◆ THE PROBLEM ◆
Reproduce word for word the lines between those holding "Michael Hedwig Kunstausstellung (650, 1972)" and "For every named", inclusive, and nothing else from the data below.

(INFORMATION SUPPLIED begins)

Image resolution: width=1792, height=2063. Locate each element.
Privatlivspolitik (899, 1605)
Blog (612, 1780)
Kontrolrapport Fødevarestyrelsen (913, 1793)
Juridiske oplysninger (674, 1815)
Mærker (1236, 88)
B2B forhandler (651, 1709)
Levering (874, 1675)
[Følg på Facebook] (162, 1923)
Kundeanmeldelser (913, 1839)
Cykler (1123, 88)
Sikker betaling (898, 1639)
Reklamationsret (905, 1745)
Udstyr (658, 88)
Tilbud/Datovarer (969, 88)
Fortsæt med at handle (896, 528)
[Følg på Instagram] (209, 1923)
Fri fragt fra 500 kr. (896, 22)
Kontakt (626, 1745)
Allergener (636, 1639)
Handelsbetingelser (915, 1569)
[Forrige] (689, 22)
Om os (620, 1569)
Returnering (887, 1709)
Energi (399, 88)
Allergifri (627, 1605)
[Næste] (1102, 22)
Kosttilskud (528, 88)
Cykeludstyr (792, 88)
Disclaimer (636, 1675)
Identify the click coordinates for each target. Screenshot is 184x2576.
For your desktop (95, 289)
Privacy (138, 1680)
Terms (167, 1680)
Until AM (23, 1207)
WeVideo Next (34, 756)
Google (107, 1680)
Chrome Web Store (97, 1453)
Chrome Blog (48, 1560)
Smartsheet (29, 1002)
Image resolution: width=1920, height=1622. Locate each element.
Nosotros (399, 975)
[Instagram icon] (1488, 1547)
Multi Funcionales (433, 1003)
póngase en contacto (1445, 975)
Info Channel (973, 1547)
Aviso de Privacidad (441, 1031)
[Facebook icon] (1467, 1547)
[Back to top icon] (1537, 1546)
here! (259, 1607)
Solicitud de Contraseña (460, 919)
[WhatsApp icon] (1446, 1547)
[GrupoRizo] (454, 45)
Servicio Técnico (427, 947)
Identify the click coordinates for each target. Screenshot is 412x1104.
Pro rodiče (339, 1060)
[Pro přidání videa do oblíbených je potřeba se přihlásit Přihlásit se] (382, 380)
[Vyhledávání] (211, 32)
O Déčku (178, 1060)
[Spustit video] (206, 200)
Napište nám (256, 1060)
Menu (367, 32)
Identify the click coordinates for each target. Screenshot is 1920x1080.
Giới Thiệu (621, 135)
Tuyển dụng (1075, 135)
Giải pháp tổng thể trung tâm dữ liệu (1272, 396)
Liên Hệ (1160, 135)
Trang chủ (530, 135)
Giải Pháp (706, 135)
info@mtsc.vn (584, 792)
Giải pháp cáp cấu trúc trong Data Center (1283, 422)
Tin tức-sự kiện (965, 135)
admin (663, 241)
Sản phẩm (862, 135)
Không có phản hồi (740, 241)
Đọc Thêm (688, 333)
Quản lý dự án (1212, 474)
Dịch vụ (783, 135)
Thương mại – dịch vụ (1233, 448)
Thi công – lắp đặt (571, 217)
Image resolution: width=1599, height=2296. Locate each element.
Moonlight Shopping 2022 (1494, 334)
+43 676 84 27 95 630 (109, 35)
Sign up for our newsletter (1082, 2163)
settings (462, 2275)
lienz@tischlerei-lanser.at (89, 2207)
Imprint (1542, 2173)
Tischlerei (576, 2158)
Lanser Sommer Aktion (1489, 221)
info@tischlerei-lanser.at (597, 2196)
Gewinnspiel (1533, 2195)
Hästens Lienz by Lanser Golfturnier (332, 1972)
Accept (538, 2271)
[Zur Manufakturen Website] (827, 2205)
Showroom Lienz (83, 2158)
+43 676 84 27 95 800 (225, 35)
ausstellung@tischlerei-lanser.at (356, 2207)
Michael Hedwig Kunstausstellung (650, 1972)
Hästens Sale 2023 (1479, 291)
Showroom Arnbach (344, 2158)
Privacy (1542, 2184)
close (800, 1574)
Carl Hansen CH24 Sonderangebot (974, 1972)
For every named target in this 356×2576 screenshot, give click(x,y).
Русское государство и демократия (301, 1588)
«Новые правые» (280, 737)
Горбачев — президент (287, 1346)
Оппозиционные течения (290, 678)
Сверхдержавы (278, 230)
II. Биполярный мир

(INFORMATION SUPPLIED ends)

◆ TASK ANSWER ◆
Michael Hedwig Kunstausstellung (650, 1972)
Hästens Sale 2023 (1479, 291)
Showroom Arnbach (344, 2158)
Privacy (1542, 2184)
close (800, 1574)
Carl Hansen CH24 Sonderangebot (974, 1972)
For every named target in this 356×2576 screenshot, give click(x,y).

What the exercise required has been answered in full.